In a pre-dawn vote in the U.S. Capitol Tuesday morning, Senators voted 70-29 on final passage of a $95 billion foreign aid spending package that is aimed at supporting Ukraine, Israel and the Indo-Pacific.
The vote comes after a group of Republican Senators joined nearly all Democrats in the chamber to move the bill forward after legislation that included U.S. border security provisions stalled in the chamber early last week. Senators worked through the weekend to clear procedural hurdles and get the foreign aid package to a final vote.
Mississippi U.S. Senator Roger Wicker (R), the ranking member on the Senate Armed Services Committee, was among the bipartisan group of Senators supporting the legislation. He told Magnolia Tribune on Friday that describing the measure as foreign aid was “incorrect,” saying the bill involves military assistance recommended by the Defense Appropriations Subcommittee.
In all, 22 Senate Republicans backed the bill.
The Magnolia State’s other Senator, Cindy Hyde-Smith, opposed the spending package, expressing to Magnolia Tribune the desire to see funding first be considered for border security in the U.S. instead of providing for more aid elsewhere.
Also voting against the legislation early Tuesday morning were two Democrats – Senators Jeff Merkley (Oregon) and Peter Welch (Vermont) – along with Independent Senator Bernie Sanders (Vermont). These Senators has expressed humanitarian concerns over the Israeli war in Gaza in recent days.
In a floor speech on Sunday, Senator Minority Leader Mitch McConnell, the Republican leader from Kentucky, told his colleagues that the U.S. cannot disregard global interests as a global power.
“I know it’s become quite fashionable in some circles to disregard the global interests we have as a global power, to bemoan the responsibilities of global leadership, to lament the commitment that is underpinned the longest drought of great power conflict in human history,” Senator McConnell said. “This is the idle work for idle minds, and it has no place in the United States Senate.”

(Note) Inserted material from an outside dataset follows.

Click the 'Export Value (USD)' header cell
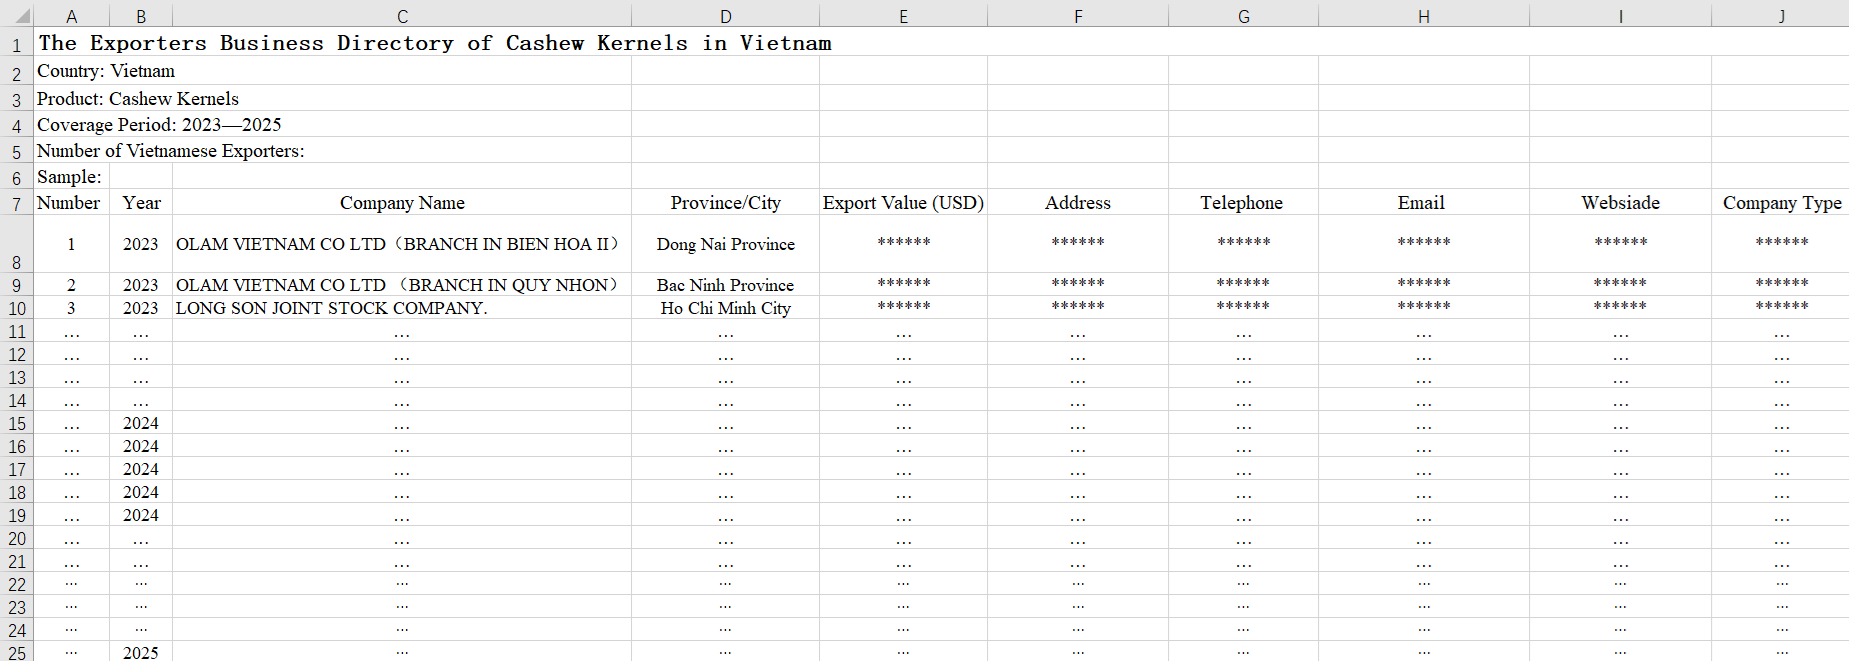The width and height of the screenshot is (1849, 661). [x=903, y=203]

The legislation, which would send $60 billion to Ukraine, $14 billion to Israel, $9 billion in humanitarian assistance to Gaza, and nearly $5 billion to the Indo-Pacific region, faces long odds as it now heads to the U.S. House for consideration. Speaker Mike Johnson and his Republican caucus are unlikely to move the bill to a floor vote in the chamber any time soon, if ever. However, given the chamber’s narrow majority, House Democrats along with a handful of sympathetic Republicans could force a vote through a discharge petition, yet that possibility, at least at this juncture, also appears unlikely.